Bei der Excimer-Lasertechnik wird ein Kaltlichtlaser eingesetzt, da Wärme der empfindlichen Hornhaut des Auges schaden kann. Hochspezielle Computerprogramme sorgen für die erforderliche Präzision beim der Behandlung durch den Laser. Die Fehlsichtigkeit wird direkt im Auge behoben und es sind anschließend keine Brille oder Kontaktlinsen
mehr notwendig. Bei der Eximer-Laserbehandlung wird die Augenhornhaut in einem exakt berechneten Bereich sanft und in allerfeinsten Schichten abgetragen, weniger als ein Zehntel der Hornhautdicke. Besonders bei Kurzsichtigkeit hat sich diese schmerzfreie Methode bewährt. Krümmung und somit die Brechkraft der Hornhaut werden verringert, da sich die Länge des Augfapfels durch diese Methode der Operation indirekt verkürzt. Die Lichtstrahlen treffen danach wieder korrekt auf die Netzhaut auf und scharfes Sehen in größerer Entfernung ist dadurch wieder möglich.

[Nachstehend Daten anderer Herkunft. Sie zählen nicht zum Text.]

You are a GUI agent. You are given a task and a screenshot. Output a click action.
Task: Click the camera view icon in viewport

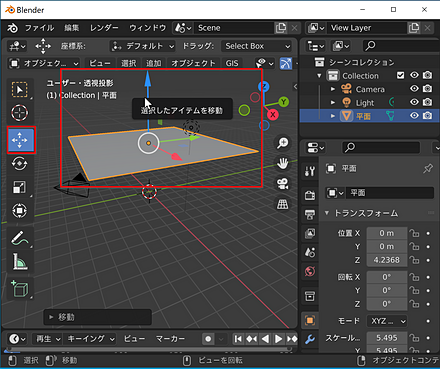283,184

Jeder Impuls des Lasers trägt eine genau berechnete Menge des Gewebes der Hornhaut ab, so dass umliegendes Gewebe auf keinen Fall betroffen ist. Die Schusszeiten des Lasers sind so kurz, dass man sie nicht von außen wahrnehmen kann und bewirken durch die Kälte, dass man bei der Operation überhaupt nichts spürt.

 

Vor jeder Behandlung wird sorgfältig die Qualität der Strahlen im Ecimer-Laser beurteilt. Ziel der Behandlung mit dem Excimer-Laser ist es, die Brechkraft des Auges direkt zu verändern. Die erforderliche Präzision kann nur mit der ausgereiften Lasertechnologie erreicht werden.